Work task >> Lines from the top of the entries through the line that has "Given: Click the red Cancel X icon" must be duplicated exactly, and no others.

[Data supplied Boundary: Start]

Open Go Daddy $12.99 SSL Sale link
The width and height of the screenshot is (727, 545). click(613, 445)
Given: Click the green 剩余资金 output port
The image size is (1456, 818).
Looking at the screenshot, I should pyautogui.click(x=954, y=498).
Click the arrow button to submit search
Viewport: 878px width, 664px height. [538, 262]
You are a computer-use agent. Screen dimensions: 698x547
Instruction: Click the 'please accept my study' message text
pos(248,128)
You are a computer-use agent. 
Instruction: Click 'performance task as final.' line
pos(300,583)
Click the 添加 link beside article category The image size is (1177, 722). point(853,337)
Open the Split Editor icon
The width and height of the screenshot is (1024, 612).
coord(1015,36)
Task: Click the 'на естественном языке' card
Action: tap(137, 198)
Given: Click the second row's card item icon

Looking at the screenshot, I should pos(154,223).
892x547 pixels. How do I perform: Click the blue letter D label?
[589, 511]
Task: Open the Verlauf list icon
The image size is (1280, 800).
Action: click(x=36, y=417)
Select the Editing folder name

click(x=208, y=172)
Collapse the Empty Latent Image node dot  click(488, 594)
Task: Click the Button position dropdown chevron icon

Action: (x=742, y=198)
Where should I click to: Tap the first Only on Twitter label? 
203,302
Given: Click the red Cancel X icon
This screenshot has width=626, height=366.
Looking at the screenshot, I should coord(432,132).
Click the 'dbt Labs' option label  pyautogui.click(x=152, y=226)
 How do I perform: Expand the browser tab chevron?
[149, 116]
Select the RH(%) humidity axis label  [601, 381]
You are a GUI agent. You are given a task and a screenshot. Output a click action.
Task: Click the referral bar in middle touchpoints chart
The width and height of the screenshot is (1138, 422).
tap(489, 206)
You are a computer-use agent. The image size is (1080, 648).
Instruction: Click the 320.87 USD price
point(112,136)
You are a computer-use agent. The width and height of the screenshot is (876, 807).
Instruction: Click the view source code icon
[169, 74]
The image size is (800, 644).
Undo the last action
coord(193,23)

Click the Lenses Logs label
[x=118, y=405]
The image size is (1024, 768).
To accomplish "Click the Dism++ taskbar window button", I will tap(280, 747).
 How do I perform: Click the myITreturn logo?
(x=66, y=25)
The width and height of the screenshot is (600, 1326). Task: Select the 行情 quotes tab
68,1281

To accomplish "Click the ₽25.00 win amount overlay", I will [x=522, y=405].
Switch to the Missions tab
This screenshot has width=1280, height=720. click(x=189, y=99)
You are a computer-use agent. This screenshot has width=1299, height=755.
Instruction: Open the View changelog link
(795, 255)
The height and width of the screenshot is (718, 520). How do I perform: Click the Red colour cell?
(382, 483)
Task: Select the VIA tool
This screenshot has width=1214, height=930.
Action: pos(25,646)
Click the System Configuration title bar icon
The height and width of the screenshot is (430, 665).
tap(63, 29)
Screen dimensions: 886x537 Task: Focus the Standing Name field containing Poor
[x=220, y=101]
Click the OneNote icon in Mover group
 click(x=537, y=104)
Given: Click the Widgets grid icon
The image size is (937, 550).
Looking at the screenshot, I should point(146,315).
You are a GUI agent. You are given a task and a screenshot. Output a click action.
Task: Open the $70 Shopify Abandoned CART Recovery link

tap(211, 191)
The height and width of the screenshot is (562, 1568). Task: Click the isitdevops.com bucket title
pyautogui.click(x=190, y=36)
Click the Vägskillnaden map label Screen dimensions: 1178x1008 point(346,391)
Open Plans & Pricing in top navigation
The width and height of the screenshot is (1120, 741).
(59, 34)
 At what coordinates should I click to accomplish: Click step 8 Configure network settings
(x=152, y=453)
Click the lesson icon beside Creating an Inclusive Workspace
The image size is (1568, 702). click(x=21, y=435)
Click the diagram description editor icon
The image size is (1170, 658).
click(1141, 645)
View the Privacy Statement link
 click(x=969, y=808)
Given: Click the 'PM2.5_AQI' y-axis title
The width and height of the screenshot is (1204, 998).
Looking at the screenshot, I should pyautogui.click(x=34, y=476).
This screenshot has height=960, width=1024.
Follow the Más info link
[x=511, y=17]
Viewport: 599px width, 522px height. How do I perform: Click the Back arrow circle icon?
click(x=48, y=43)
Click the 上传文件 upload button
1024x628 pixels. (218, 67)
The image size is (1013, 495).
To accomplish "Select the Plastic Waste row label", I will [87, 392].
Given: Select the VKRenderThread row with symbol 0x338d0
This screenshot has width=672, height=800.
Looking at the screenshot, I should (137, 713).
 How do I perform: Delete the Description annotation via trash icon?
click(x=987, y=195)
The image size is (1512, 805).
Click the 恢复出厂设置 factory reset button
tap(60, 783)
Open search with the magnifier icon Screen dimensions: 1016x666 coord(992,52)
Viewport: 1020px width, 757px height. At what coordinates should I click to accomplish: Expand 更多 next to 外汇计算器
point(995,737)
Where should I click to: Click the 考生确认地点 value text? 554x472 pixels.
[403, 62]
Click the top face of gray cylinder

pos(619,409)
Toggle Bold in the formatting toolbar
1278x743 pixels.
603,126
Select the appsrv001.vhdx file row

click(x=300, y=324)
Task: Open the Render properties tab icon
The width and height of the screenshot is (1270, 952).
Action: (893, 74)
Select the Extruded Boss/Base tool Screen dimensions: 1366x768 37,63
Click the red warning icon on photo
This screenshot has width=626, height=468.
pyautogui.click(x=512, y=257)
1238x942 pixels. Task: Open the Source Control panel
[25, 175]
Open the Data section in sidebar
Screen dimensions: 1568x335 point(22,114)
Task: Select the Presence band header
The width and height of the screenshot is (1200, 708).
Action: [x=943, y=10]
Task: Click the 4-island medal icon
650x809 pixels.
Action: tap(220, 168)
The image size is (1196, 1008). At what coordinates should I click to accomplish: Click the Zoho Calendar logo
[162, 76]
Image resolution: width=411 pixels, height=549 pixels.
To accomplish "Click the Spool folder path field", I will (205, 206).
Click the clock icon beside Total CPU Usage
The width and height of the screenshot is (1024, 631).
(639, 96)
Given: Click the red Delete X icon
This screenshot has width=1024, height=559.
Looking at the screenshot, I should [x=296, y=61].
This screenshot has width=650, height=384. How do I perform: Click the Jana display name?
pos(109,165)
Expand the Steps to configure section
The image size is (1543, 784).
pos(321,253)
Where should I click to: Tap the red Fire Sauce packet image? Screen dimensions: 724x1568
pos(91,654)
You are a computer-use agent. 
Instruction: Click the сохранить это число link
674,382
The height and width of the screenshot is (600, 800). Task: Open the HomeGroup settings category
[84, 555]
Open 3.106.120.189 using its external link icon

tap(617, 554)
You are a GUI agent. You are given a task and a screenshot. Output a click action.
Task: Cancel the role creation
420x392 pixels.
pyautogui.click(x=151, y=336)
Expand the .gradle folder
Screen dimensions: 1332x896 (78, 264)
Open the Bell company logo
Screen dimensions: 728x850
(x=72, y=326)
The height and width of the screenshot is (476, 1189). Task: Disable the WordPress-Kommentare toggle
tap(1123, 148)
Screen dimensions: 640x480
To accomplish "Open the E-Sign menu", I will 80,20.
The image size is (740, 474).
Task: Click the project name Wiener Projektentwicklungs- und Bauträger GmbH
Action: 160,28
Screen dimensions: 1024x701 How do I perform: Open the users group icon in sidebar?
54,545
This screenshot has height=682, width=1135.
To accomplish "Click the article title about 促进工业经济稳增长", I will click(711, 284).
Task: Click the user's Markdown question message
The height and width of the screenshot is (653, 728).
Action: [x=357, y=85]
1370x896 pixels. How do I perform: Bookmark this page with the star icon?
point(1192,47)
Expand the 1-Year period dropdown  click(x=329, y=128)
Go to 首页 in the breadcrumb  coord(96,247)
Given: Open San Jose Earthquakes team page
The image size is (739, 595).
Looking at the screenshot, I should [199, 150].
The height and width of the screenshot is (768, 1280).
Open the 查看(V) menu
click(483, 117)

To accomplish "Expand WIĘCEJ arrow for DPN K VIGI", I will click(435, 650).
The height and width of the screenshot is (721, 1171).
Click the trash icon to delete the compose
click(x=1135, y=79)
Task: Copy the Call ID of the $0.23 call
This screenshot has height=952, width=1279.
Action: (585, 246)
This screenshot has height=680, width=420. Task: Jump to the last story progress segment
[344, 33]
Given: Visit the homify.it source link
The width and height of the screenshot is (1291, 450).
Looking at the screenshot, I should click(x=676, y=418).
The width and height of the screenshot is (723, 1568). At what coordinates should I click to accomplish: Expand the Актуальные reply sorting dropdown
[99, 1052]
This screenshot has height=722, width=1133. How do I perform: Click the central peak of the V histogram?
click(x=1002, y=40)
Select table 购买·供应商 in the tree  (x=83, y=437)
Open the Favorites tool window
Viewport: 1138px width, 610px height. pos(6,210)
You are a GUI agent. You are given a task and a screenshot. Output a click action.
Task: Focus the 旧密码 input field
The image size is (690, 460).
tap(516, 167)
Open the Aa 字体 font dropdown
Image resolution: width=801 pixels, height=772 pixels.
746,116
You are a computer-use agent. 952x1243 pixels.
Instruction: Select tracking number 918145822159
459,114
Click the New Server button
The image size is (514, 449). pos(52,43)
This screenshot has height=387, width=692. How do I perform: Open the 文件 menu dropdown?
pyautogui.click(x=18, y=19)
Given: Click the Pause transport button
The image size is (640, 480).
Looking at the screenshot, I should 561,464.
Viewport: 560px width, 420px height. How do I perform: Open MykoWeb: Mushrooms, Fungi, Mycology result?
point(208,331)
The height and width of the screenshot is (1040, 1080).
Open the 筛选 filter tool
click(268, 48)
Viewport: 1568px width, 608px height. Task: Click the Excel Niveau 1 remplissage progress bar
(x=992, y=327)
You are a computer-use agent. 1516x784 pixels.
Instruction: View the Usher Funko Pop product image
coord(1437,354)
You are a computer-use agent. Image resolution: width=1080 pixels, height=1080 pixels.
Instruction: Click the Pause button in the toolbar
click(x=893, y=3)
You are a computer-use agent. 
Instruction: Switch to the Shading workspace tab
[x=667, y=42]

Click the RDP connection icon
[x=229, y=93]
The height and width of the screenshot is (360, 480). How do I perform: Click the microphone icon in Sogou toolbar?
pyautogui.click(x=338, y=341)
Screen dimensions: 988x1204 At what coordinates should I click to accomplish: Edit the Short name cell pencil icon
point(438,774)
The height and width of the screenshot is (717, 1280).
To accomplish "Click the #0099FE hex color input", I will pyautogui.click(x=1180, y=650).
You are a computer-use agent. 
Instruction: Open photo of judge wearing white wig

[Data supplied Boundary: End]

The completed task >>
Open Go Daddy $12.99 SSL Sale link
The width and height of the screenshot is (727, 545). click(613, 445)
Given: Click the green 剩余资金 output port
The image size is (1456, 818).
Looking at the screenshot, I should pyautogui.click(x=954, y=498).
Click the arrow button to submit search
Viewport: 878px width, 664px height. [538, 262]
You are a computer-use agent. Screen dimensions: 698x547
Instruction: Click the 'please accept my study' message text
pos(248,128)
You are a computer-use agent. 
Instruction: Click 'performance task as final.' line
pos(300,583)
Click the 添加 link beside article category The image size is (1177, 722). point(853,337)
Open the Split Editor icon
The width and height of the screenshot is (1024, 612).
coord(1015,36)
Task: Click the 'на естественном языке' card
Action: tap(137, 198)
Given: Click the second row's card item icon

Looking at the screenshot, I should pos(154,223).
892x547 pixels. How do I perform: Click the blue letter D label?
[589, 511]
Task: Open the Verlauf list icon
The image size is (1280, 800).
Action: click(x=36, y=417)
Select the Editing folder name

click(x=208, y=172)
Collapse the Empty Latent Image node dot  click(488, 594)
Task: Click the Button position dropdown chevron icon

Action: (x=742, y=198)
Where should I click to: Tap the first Only on Twitter label? 
203,302
Given: Click the red Cancel X icon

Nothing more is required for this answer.